• **Problem to solve**
For this exercise, transcribe all of the records exactly as given.

[Listed records — start]

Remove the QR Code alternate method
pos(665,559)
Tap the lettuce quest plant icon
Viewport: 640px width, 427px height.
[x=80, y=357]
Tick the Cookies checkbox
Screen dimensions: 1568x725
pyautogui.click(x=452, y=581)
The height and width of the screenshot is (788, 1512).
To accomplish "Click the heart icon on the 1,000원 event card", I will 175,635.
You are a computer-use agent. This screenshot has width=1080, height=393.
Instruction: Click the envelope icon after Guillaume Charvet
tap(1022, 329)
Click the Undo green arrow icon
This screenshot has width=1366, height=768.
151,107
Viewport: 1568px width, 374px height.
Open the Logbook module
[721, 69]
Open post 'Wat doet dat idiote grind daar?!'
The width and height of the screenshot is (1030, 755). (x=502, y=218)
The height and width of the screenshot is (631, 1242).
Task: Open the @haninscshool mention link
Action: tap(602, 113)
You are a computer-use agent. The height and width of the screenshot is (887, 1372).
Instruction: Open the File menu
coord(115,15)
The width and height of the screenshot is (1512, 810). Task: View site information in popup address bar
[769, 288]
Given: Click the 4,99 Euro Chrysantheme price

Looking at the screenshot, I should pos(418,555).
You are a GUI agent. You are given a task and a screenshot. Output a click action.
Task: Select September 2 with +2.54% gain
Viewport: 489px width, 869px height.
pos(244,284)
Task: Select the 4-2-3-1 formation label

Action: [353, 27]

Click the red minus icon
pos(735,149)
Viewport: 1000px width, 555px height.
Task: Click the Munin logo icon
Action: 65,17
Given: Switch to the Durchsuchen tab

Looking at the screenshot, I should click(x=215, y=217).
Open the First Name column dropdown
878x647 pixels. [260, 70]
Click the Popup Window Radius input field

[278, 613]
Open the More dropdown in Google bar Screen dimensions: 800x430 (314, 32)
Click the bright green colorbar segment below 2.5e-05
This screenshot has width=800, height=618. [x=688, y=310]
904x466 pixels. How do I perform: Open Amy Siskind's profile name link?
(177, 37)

[Listed records — finish]

• **Exercise solution**
Remove the QR Code alternate method
pos(665,559)
Tap the lettuce quest plant icon
Viewport: 640px width, 427px height.
[x=80, y=357]
Tick the Cookies checkbox
Screen dimensions: 1568x725
pyautogui.click(x=452, y=581)
The height and width of the screenshot is (788, 1512).
To accomplish "Click the heart icon on the 1,000원 event card", I will 175,635.
You are a computer-use agent. This screenshot has width=1080, height=393.
Instruction: Click the envelope icon after Guillaume Charvet
tap(1022, 329)
Click the Undo green arrow icon
This screenshot has width=1366, height=768.
151,107
Viewport: 1568px width, 374px height.
Open the Logbook module
[721, 69]
Open post 'Wat doet dat idiote grind daar?!'
The width and height of the screenshot is (1030, 755). (x=502, y=218)
The height and width of the screenshot is (631, 1242).
Task: Open the @haninscshool mention link
Action: tap(602, 113)
You are a computer-use agent. The height and width of the screenshot is (887, 1372).
Instruction: Open the File menu
coord(115,15)
The width and height of the screenshot is (1512, 810). Task: View site information in popup address bar
[769, 288]
Given: Click the 4,99 Euro Chrysantheme price

Looking at the screenshot, I should pos(418,555).
You are a GUI agent. You are given a task and a screenshot. Output a click action.
Task: Select September 2 with +2.54% gain
Viewport: 489px width, 869px height.
pos(244,284)
Task: Select the 4-2-3-1 formation label

Action: [353, 27]

Click the red minus icon
pos(735,149)
Viewport: 1000px width, 555px height.
Task: Click the Munin logo icon
Action: 65,17
Given: Switch to the Durchsuchen tab

Looking at the screenshot, I should click(x=215, y=217).
Open the First Name column dropdown
878x647 pixels. [260, 70]
Click the Popup Window Radius input field

[278, 613]
Open the More dropdown in Google bar Screen dimensions: 800x430 (314, 32)
Click the bright green colorbar segment below 2.5e-05
This screenshot has width=800, height=618. [x=688, y=310]
904x466 pixels. How do I perform: Open Amy Siskind's profile name link?
(177, 37)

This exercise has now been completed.